I pop online now to order some take away (delivery or take-out for those of us from the States). Websites like OrderTakeaway.co.uk and just-eat.co.uk make this absurdly easy. I locate my venue in their directory and make my selections from the online menu. At checkout, I enjoy the convenience of another quirk of British life: residence-specific postal codes! I don’t know how this works, but every time I need to fill in my postal address, web forms always start by asking for my postal code. I plug in my post-code, which is a 7-character alphanumeric string, and upon entering that information, the webpage propogates the remainder of my address, right down to the name of the residence. Since I’m in a complex, it only asks me to confirm my house number, which I select from a drop down list of my nearest neighbors. Now if only this would catch on in the States. I suppose there just aren’t enough numbers…

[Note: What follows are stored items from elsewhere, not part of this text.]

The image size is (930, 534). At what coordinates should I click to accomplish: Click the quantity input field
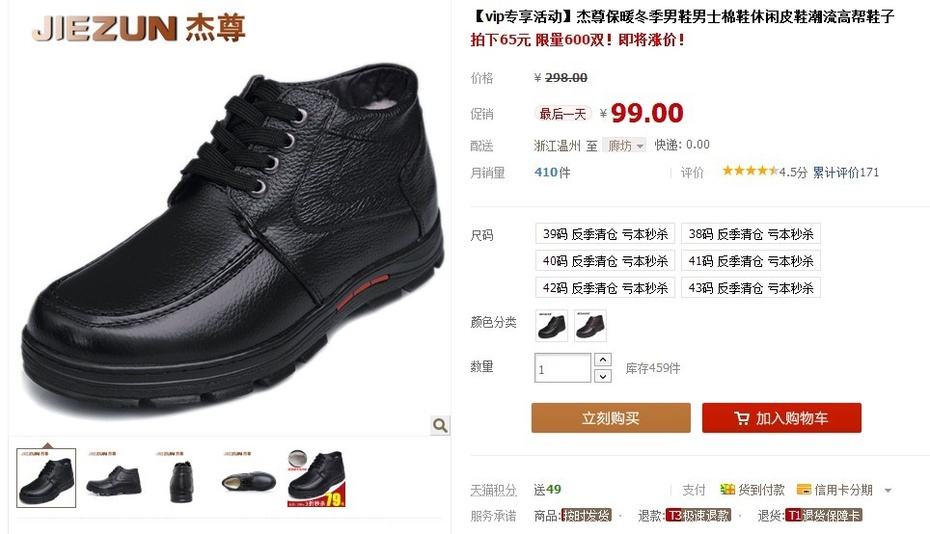click(x=562, y=368)
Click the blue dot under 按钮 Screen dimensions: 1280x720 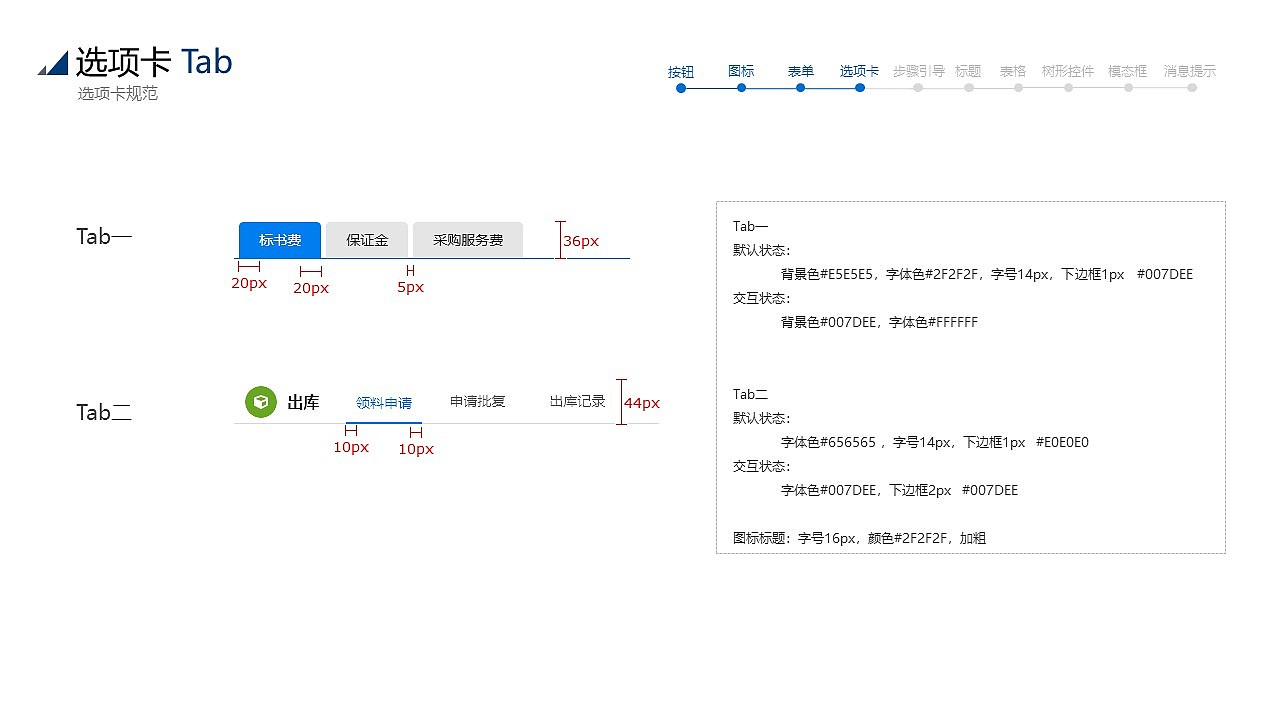pyautogui.click(x=681, y=89)
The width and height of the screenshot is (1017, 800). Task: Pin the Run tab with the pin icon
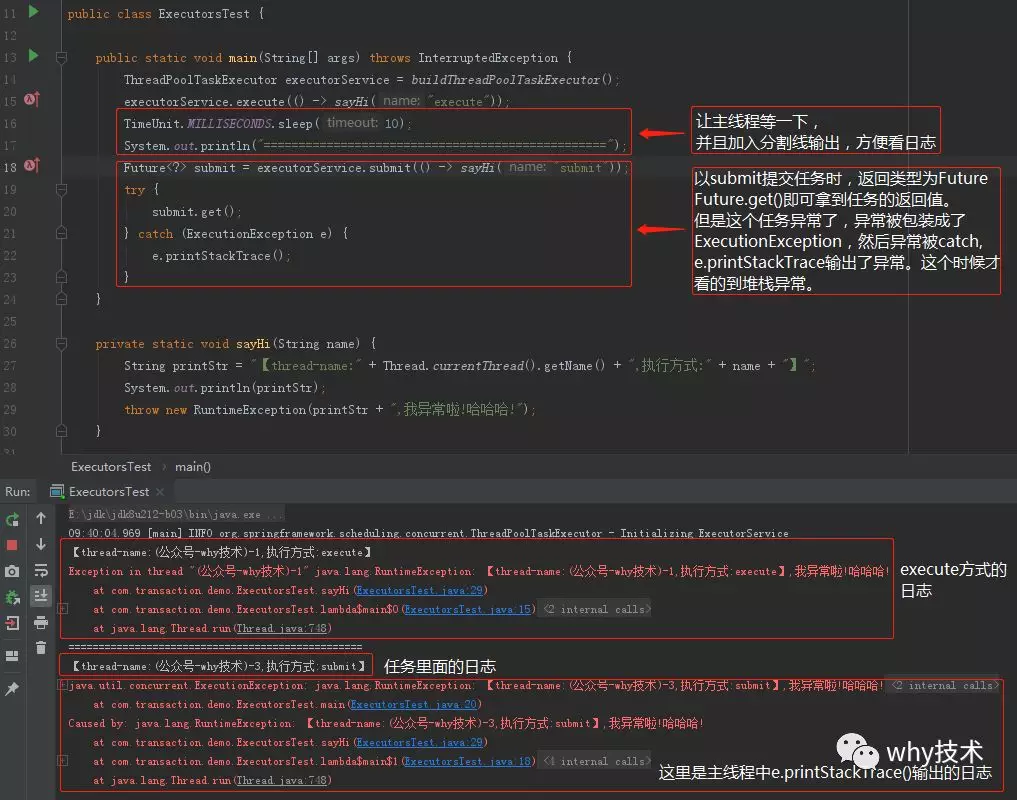(12, 688)
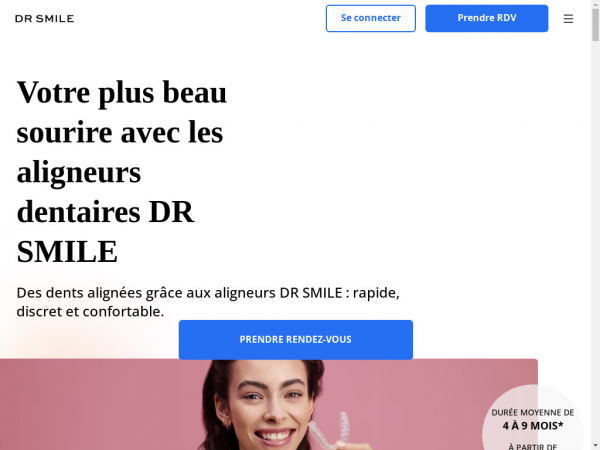Open the hamburger menu icon

point(568,18)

I select to pay by cash or card and within the hour there’s a knock at my door. The take away service outsources the delivery to another company called Deliveroo. What’s interesting is that these guys usually arrive by bicycle or moped, so I can only guess that the company employs staff in every neighborhood to maintain the efficiency I’ve observed. The delivery person hands over my order with a brief exchange of pleasantries and departs, without waiting for a tip. Since employers are required to pay a living wage without factoring in gratuity, tips are not expected. The minimum wage in Scotland is about $9.30 USD, beating out the federal minimum in the US by over $2.00, even though cost of living is generally lower here. The minimum wage hasn’t been raised in the States since 2009, whereas in Britain it’s gone up every year in the past decade. What’s interesting about the absence of tipping culture is that servers aren’t obligated to be nice to customers in the hopes of netting a little extra. The downside is that service doesn’t always come with a smile, but the upside is that when it does it’s typically genuine. My Deliveroo drivers always seem pretty happy with their lot in life which, in my view, makes the interaction feel less exploitative and more positive all around.
I could really get used to this life.